ECLI:NL:CBB:2016:453
College van Beroep voor het bedrijfsleven
- Proceskostenveroordeling
- R.R. Winter
- J. Schukking
- H.L. van der Beek
- Rechtspraak.nl
Beroep tegen randvoorwaardenkorting op GLB-inkomenssteun en terugvordering bedrijfstoeslag
In deze uitspraak van het College van Beroep voor het Bedrijfsleven op 24 november 2016, zijn drie zaken behandeld die betrekking hebben op de randvoorwaardenkorting op GLB-inkomenssteun en de terugvordering van bedrijfstoeslag door de staatssecretaris van Economische Zaken. Appellant, een landbouwer, had bezwaar gemaakt tegen besluiten van de staatssecretaris die hem een randvoorwaardenkorting van 3% oplegden op zijn subsidies voor het jaar 2009, als gevolg van vermeende overtredingen van de Meststoffenwet. De zaken zijn geregistreerd onder de nummers 13/218, 13/702 en 13/703.
De appellant voerde aan dat de besluiten niet meer dan drie jaar na de aanvraagdatum genomen konden worden en dat er geen sprake was van overtredingen van de Meststoffenwet. Het College oordeelde dat de staatssecretaris op grond van Europees recht verplicht was om de steun correct vast te stellen en dat de verjaringstermijn van vier jaar voor terugvordering van onverschuldigde betalingen niet was overschreden. Het College concludeerde dat de appellant niet had aangetoond dat hij de beheerseisen had nageleefd, en dat de opgelegde randvoorwaardenkorting terecht was.
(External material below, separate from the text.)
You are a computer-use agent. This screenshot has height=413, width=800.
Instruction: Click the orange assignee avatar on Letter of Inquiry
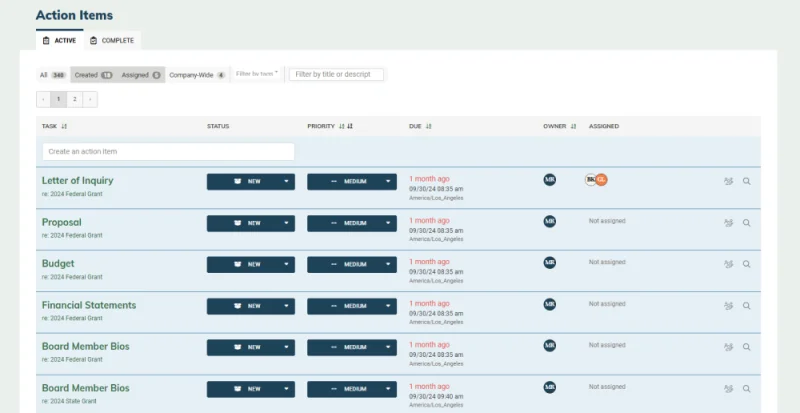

Daarnaast werd vastgesteld dat de redelijke termijn voor de behandeling van de beroepen was overschreden, wat leidde tot een schadevergoeding van € 1.000,- voor de appellant. De minister van Veiligheid en Justitie werd ook veroordeeld tot betaling van proceskosten van € 496,- en tot terugbetaling van griffierechten van € 480,- aan de appellant. De beroepen werden ongegrond verklaard.